Within the listing below, the lines to output run from the one containing "Instruction: Open the 材料 (Materials) tab" through the one containing "This screenshot has width=1270, height=952."; copy them exactly and nothing else.
_ _ _ _ _ _ _
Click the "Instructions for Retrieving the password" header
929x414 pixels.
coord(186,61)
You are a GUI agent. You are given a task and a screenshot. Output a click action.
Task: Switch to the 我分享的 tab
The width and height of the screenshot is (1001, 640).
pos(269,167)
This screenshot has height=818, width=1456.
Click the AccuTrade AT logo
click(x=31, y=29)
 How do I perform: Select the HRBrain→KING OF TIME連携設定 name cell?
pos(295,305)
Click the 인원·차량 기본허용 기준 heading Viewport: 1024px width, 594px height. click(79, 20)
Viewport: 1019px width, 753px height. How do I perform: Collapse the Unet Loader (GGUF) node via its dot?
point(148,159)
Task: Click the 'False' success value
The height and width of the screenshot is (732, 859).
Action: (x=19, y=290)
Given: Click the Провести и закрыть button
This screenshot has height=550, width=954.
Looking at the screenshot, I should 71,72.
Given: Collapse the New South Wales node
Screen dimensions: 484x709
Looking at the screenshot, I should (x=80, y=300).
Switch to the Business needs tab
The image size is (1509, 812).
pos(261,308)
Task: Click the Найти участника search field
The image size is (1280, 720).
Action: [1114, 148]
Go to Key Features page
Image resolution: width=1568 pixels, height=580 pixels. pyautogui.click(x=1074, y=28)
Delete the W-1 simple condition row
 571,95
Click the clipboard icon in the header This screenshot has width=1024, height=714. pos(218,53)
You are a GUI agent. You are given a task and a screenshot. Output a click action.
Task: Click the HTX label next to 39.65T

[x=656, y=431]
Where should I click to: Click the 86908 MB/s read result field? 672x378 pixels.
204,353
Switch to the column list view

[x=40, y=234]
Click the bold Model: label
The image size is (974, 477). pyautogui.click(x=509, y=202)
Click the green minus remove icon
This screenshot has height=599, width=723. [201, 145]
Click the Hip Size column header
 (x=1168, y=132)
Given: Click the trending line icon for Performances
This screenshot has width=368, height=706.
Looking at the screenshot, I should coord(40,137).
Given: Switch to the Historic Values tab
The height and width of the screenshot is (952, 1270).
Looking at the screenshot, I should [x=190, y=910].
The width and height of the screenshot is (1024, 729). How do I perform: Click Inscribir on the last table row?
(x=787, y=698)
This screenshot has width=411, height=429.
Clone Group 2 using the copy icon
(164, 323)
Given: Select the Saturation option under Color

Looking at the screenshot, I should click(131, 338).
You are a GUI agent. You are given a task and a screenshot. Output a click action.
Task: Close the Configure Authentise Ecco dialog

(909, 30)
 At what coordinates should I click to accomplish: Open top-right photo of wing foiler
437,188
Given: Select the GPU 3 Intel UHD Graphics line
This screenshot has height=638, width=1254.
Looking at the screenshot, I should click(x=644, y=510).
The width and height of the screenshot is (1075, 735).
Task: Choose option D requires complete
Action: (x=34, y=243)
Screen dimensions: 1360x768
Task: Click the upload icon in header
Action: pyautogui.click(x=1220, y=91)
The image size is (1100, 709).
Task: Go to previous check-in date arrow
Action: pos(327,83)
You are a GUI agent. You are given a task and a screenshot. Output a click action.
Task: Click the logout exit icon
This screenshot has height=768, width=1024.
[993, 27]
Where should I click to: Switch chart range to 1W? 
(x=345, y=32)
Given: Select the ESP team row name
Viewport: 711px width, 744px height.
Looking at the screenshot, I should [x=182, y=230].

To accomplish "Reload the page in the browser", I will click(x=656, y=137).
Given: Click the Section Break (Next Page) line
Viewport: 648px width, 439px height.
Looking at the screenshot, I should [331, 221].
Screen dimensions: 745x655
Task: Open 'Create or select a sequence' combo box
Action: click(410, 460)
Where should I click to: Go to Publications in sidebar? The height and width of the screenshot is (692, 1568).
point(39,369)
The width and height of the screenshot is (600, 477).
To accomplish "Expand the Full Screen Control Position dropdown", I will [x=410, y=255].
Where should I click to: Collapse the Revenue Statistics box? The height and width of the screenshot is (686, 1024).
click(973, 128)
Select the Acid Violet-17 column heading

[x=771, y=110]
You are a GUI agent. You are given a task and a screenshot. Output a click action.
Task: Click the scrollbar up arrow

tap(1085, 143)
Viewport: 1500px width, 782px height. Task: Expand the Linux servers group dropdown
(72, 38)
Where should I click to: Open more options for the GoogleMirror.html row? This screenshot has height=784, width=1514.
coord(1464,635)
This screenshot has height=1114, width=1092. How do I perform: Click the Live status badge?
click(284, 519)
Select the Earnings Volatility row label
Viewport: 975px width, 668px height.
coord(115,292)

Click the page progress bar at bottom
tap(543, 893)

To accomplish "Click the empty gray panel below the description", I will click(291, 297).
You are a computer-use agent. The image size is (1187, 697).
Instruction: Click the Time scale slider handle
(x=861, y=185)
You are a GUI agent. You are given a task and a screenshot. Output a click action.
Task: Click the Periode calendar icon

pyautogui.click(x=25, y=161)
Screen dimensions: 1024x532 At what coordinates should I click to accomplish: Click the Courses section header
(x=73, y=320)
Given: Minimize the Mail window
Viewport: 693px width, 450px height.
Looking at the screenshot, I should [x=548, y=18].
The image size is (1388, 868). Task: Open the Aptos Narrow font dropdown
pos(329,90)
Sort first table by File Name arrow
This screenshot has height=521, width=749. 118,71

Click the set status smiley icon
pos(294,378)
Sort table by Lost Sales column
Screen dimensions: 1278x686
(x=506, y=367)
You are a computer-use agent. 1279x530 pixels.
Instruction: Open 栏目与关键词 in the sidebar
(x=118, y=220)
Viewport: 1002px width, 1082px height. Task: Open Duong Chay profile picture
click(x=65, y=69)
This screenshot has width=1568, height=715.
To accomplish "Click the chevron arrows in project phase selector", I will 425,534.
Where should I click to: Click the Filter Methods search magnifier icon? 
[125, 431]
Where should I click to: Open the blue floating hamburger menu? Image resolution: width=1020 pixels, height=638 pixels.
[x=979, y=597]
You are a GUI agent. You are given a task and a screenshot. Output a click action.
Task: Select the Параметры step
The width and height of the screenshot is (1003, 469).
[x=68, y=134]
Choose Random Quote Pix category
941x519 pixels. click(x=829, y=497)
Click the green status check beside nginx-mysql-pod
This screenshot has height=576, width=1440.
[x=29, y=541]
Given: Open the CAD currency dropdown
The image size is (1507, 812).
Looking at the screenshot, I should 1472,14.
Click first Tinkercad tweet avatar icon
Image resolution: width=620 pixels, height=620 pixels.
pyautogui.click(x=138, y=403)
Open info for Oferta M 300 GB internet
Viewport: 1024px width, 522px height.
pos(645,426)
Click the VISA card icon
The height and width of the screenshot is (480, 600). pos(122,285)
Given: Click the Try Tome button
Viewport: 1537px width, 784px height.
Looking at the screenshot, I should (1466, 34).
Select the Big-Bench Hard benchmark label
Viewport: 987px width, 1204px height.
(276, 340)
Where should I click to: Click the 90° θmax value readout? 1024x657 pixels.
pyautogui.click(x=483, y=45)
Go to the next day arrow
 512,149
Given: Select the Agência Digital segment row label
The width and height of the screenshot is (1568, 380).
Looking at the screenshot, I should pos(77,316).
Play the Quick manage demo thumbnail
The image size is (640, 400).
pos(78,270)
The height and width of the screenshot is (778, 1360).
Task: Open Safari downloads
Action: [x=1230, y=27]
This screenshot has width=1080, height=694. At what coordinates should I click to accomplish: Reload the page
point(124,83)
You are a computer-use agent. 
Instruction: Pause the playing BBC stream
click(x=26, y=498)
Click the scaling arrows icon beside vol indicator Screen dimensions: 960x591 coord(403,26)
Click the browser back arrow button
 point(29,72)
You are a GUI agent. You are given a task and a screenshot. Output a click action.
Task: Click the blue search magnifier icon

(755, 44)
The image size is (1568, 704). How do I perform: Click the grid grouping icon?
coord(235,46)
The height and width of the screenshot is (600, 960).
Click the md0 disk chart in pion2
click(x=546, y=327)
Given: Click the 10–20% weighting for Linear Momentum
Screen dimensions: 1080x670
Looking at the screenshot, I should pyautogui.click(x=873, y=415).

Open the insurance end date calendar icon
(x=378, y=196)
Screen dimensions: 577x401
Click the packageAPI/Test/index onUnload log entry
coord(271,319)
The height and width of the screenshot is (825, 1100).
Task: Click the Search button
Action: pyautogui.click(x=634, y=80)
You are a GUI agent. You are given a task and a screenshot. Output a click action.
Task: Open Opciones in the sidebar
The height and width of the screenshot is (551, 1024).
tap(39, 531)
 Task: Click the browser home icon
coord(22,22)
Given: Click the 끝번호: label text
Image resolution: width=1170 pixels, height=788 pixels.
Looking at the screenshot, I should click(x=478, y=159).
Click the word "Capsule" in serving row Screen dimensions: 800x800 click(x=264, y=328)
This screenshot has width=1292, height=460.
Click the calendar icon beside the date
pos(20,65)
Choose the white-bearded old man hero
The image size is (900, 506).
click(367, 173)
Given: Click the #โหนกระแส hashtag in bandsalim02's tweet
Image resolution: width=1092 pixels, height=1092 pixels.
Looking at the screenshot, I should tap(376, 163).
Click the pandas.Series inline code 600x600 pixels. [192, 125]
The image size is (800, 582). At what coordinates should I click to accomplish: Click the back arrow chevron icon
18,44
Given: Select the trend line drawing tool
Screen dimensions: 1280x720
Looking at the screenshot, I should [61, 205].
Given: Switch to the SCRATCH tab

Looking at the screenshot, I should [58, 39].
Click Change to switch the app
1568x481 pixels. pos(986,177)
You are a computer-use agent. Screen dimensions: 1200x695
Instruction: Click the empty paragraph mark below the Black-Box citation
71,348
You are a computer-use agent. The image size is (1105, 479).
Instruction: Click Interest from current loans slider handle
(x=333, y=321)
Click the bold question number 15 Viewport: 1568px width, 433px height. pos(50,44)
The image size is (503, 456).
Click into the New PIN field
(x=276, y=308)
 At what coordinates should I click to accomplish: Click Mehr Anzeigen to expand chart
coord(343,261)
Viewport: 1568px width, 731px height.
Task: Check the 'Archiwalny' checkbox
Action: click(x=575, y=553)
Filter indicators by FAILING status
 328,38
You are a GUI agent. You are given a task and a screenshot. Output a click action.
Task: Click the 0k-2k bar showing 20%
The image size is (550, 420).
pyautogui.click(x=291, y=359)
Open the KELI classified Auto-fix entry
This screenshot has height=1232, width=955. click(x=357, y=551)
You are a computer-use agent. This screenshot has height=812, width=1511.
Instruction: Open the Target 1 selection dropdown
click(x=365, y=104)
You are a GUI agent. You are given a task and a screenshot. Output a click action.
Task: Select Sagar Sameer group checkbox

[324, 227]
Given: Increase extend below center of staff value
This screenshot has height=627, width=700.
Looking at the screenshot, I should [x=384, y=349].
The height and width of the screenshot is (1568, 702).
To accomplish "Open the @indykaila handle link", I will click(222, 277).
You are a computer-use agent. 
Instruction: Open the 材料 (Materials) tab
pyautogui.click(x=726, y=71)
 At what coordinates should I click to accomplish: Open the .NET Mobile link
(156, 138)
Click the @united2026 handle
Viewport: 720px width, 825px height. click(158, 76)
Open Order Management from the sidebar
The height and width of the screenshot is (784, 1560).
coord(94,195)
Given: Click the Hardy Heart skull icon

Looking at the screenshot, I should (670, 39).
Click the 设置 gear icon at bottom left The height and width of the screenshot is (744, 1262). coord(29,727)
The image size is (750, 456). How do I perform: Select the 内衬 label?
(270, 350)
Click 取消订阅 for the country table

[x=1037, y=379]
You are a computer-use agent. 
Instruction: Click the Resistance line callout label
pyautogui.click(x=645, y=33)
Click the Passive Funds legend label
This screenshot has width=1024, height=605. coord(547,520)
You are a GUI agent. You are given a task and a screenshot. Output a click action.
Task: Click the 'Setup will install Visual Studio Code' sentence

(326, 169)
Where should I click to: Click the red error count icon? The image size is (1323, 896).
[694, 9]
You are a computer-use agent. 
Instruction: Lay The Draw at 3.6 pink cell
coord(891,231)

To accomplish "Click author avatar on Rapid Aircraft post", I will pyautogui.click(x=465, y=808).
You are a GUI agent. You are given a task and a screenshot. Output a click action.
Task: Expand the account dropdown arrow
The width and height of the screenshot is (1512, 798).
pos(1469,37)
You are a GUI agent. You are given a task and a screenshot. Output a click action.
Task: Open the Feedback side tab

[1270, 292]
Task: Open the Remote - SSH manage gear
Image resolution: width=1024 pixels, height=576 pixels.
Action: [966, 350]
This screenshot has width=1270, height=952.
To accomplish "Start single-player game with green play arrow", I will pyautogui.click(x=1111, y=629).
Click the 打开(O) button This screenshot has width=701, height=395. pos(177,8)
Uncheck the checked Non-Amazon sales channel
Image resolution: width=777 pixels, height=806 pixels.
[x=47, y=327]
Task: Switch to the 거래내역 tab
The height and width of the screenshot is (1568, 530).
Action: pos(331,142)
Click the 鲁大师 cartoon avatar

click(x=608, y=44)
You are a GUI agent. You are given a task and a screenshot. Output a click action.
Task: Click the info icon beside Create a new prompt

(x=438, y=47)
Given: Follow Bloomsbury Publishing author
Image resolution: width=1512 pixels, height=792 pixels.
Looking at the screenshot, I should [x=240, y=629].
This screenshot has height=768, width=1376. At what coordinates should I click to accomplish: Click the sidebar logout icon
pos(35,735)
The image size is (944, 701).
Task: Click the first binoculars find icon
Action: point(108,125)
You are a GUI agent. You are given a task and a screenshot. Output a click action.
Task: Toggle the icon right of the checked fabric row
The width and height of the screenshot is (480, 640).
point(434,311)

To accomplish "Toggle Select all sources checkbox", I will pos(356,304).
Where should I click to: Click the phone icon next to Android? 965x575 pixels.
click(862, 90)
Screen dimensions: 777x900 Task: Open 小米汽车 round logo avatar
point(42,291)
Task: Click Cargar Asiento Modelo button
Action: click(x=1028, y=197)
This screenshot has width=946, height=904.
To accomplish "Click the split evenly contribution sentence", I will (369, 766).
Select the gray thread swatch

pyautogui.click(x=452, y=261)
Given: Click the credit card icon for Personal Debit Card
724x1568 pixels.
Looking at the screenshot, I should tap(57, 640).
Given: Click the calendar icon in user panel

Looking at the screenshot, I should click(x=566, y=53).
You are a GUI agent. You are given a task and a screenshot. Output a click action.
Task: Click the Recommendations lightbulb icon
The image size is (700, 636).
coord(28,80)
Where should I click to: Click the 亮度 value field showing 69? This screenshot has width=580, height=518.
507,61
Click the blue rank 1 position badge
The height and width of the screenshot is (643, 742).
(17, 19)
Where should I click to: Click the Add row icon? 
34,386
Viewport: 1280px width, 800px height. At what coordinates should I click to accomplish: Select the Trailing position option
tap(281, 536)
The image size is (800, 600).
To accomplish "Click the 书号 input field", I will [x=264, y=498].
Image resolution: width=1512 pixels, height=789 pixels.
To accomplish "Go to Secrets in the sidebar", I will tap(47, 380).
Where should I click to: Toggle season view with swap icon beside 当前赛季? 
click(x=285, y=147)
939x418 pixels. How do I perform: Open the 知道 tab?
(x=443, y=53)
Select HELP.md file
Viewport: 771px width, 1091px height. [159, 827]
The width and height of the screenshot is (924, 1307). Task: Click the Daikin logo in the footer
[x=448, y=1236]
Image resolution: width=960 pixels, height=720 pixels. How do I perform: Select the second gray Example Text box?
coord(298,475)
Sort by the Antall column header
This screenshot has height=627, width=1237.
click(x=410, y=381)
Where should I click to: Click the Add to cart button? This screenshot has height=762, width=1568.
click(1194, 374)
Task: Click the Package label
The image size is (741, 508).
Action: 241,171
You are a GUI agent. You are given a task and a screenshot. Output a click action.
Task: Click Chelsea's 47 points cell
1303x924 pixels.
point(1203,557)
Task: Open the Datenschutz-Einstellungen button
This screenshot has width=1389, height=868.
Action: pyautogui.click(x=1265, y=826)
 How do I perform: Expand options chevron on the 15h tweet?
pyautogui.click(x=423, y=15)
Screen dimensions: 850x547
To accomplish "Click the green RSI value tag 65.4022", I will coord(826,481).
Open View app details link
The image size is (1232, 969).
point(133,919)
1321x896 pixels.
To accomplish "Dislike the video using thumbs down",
_ _ _ _ _ _ _
Solution to the problem
Instruction: Open the 材料 (Materials) tab
pyautogui.click(x=726, y=71)
 At what coordinates should I click to accomplish: Open the .NET Mobile link
(156, 138)
Click the @united2026 handle
Viewport: 720px width, 825px height. click(158, 76)
Open Order Management from the sidebar
The height and width of the screenshot is (784, 1560).
coord(94,195)
Given: Click the Hardy Heart skull icon

Looking at the screenshot, I should (670, 39).
Click the 设置 gear icon at bottom left The height and width of the screenshot is (744, 1262). coord(29,727)
The image size is (750, 456). How do I perform: Select the 内衬 label?
(270, 350)
Click 取消订阅 for the country table

[x=1037, y=379]
You are a computer-use agent. 
Instruction: Click the Resistance line callout label
pyautogui.click(x=645, y=33)
Click the Passive Funds legend label
This screenshot has width=1024, height=605. coord(547,520)
You are a GUI agent. You are given a task and a screenshot. Output a click action.
Task: Click the 'Setup will install Visual Studio Code' sentence

(326, 169)
Where should I click to: Click the red error count icon? The image size is (1323, 896).
[694, 9]
You are a computer-use agent. 
Instruction: Lay The Draw at 3.6 pink cell
coord(891,231)

To accomplish "Click author avatar on Rapid Aircraft post", I will pyautogui.click(x=465, y=808).
You are a GUI agent. You are given a task and a screenshot. Output a click action.
Task: Expand the account dropdown arrow
The width and height of the screenshot is (1512, 798).
pos(1469,37)
You are a GUI agent. You are given a task and a screenshot. Output a click action.
Task: Open the Feedback side tab

[1270, 292]
Task: Open the Remote - SSH manage gear
Image resolution: width=1024 pixels, height=576 pixels.
Action: [966, 350]
This screenshot has width=1270, height=952.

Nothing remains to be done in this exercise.